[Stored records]
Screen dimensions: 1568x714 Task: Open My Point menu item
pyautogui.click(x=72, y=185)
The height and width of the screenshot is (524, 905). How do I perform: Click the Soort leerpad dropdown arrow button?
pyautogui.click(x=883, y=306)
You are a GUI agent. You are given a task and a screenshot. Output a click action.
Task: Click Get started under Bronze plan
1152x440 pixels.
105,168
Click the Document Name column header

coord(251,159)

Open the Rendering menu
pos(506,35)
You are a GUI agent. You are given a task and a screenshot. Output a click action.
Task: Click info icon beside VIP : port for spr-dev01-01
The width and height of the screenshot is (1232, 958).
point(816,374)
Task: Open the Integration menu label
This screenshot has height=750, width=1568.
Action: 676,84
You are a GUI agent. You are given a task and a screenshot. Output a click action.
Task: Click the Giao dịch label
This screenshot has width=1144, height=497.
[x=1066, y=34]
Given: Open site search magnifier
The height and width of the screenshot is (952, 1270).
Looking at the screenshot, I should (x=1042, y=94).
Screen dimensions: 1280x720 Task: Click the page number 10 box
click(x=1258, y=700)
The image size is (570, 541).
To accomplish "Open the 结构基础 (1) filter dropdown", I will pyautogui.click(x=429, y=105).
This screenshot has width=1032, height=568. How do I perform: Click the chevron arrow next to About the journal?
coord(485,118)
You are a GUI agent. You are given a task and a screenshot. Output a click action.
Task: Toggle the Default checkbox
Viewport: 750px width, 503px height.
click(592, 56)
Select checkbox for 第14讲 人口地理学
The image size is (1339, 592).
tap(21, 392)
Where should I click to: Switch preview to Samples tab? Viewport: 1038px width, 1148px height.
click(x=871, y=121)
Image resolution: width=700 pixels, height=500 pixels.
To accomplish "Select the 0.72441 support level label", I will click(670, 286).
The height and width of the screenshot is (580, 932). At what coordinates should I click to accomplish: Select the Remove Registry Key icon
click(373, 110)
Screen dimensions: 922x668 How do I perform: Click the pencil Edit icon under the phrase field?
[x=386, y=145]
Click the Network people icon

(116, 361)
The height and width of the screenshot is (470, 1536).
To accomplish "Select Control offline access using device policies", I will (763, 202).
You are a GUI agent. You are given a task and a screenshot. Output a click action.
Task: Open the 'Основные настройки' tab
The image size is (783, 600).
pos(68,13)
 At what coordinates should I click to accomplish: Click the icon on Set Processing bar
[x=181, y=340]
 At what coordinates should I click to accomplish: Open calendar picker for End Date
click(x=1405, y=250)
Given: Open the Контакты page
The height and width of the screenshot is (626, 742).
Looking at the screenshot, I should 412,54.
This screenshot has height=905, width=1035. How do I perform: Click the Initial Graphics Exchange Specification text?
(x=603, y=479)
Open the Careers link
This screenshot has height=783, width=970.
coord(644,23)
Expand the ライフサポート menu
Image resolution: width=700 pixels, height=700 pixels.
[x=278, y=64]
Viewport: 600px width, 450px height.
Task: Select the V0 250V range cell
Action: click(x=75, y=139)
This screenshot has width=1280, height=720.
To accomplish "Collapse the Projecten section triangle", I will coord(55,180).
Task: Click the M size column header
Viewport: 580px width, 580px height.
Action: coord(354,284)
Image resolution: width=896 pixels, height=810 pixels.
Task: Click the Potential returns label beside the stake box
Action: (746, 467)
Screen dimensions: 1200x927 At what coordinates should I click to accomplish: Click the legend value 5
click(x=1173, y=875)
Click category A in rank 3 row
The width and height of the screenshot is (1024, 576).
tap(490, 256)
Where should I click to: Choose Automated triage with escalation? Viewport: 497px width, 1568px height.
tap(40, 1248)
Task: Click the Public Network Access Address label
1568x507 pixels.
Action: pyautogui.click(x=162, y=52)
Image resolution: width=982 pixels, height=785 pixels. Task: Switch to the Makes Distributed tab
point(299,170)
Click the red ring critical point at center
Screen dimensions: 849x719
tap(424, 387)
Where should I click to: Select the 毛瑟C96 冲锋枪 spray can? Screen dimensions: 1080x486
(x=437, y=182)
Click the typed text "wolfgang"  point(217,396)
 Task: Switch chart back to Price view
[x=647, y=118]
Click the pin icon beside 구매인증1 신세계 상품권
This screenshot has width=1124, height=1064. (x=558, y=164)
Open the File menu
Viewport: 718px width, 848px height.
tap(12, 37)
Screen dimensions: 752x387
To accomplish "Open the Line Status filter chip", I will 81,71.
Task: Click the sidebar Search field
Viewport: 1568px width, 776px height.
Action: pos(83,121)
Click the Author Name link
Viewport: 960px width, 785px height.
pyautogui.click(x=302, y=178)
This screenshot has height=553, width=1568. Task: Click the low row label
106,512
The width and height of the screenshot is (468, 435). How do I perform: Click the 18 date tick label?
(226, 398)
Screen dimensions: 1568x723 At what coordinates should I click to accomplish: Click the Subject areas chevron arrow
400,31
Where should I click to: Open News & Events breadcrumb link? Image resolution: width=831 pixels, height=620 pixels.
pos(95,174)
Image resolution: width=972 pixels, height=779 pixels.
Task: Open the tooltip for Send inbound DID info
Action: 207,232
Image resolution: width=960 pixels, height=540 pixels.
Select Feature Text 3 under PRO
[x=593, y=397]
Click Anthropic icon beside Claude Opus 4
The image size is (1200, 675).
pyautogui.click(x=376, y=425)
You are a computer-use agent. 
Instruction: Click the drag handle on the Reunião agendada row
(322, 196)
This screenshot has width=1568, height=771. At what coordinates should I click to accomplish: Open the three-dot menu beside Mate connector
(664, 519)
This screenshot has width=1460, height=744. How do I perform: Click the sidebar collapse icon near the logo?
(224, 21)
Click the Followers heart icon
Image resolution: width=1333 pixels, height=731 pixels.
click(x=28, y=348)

What this task involves: Looking at the records above, say how many of their lines include the word "filter", with no other words.

Answer area: 2